━━━━━ Records shown

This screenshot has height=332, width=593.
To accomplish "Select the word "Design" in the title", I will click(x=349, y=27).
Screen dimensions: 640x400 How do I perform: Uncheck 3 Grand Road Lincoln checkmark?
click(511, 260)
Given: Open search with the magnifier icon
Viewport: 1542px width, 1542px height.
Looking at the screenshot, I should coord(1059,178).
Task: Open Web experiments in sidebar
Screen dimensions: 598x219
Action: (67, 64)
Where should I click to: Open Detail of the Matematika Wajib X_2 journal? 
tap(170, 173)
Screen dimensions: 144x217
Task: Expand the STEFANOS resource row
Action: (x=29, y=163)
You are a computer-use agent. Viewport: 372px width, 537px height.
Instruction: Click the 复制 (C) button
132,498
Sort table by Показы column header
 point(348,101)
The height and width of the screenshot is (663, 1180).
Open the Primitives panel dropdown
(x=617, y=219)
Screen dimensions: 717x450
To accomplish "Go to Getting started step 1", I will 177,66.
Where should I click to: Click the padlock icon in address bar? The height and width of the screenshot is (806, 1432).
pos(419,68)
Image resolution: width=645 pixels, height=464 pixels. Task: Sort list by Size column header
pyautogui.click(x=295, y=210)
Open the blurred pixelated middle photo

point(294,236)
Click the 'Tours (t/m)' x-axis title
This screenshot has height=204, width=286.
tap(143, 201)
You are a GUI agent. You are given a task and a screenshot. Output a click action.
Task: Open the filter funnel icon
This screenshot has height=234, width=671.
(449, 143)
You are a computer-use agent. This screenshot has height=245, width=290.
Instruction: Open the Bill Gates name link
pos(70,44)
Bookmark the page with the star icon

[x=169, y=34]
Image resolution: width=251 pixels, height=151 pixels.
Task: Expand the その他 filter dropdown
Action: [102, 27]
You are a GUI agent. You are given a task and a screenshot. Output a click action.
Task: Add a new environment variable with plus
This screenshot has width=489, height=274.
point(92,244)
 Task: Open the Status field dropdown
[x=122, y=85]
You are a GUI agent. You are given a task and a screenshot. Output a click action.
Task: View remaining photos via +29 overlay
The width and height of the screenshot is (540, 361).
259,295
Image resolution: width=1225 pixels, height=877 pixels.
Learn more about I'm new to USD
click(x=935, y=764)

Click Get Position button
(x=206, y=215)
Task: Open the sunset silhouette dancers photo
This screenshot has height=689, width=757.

━━━━━━━━━━

The required answer is the exact run of lines above starting at the line with "Task: Open the Status field dropdown" and ending at the line with "Task: Open the sunset", with both ends present.

 Task: Open the Status field dropdown
[x=122, y=85]
You are a GUI agent. You are given a task and a screenshot. Output a click action.
Task: View remaining photos via +29 overlay
The width and height of the screenshot is (540, 361).
259,295
Image resolution: width=1225 pixels, height=877 pixels.
Learn more about I'm new to USD
click(x=935, y=764)

Click Get Position button
(x=206, y=215)
Task: Open the sunset silhouette dancers photo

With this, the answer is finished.